Every line from the one containing "How do I perform: Tap" through the end of the listing below goes in the output, exactly and without pictures.

== Segment start ==

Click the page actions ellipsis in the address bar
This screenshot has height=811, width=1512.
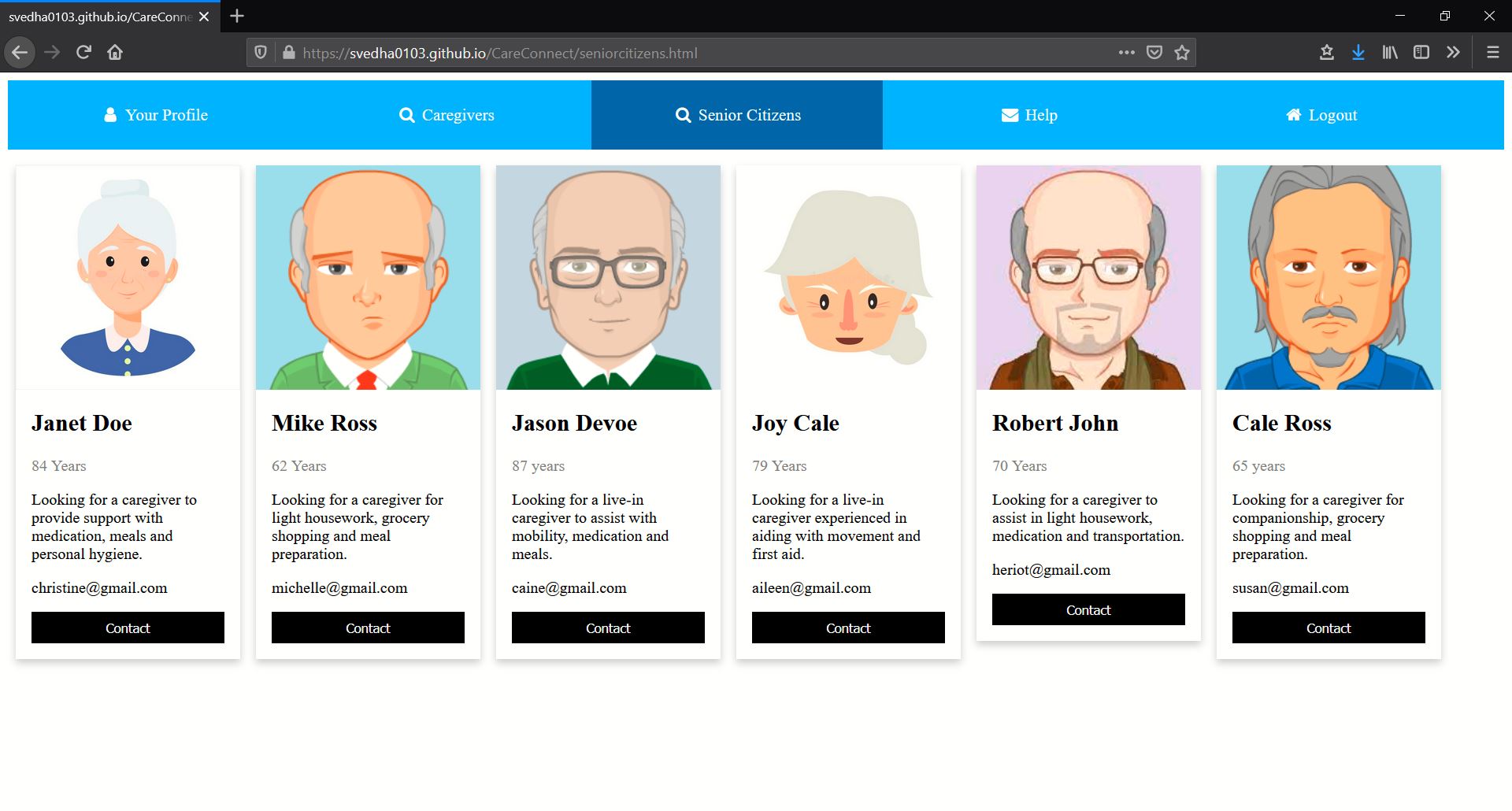click(1126, 52)
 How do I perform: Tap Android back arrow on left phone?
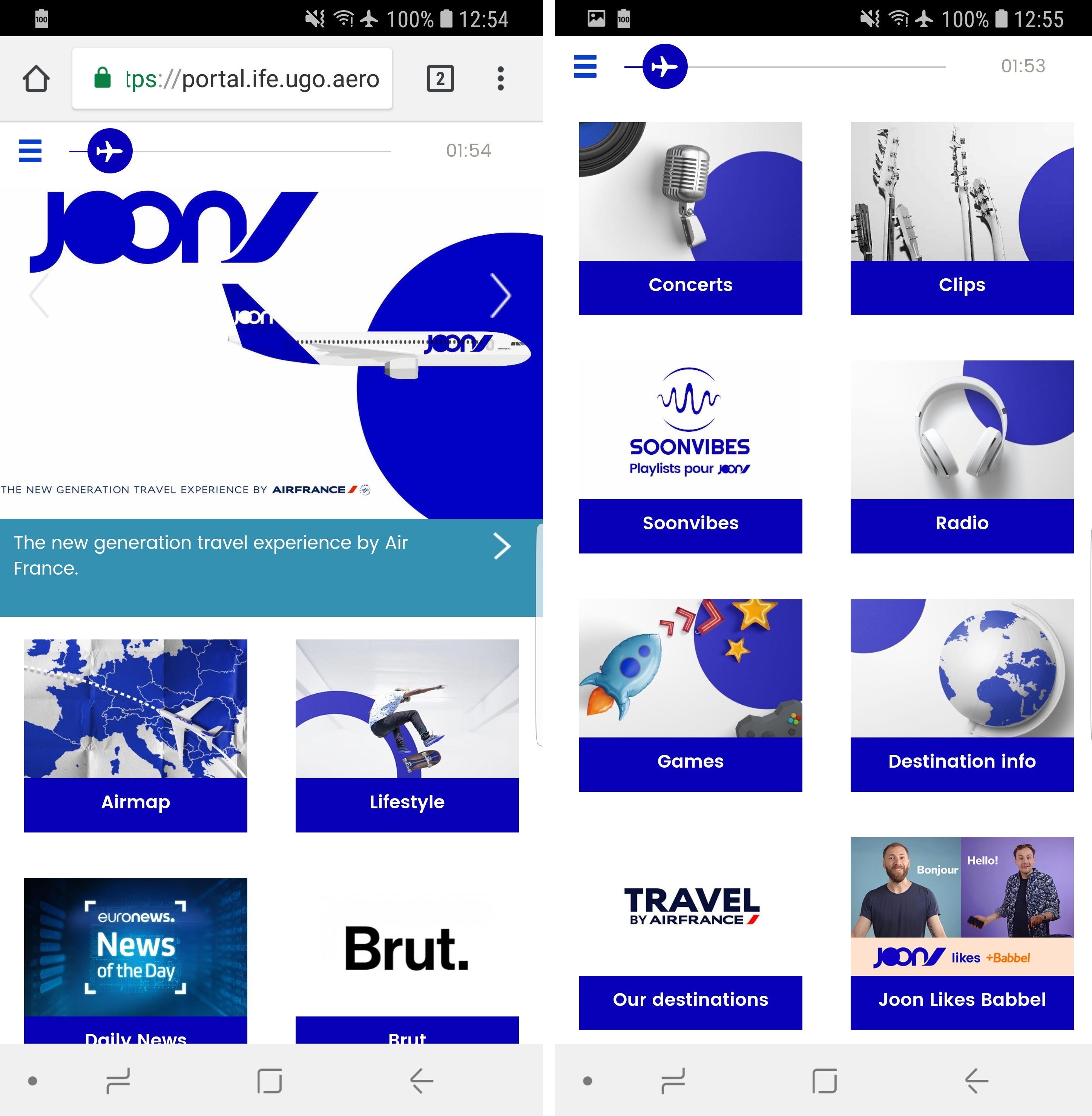coord(422,1081)
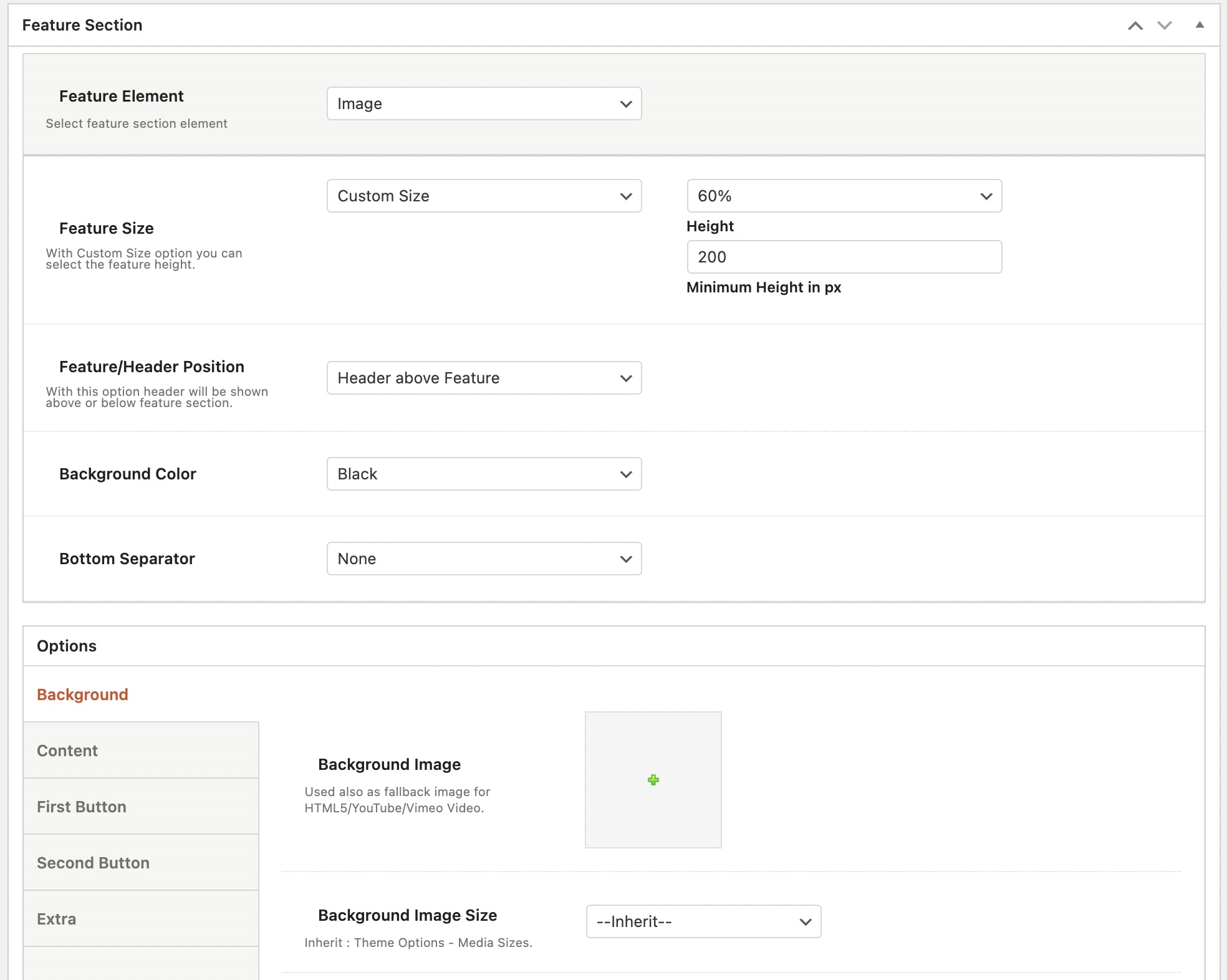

== Segment end ==

• [EXERCISE OUTPUT]
 How do I perform: Tap Android back arrow on left phone?
coord(422,1081)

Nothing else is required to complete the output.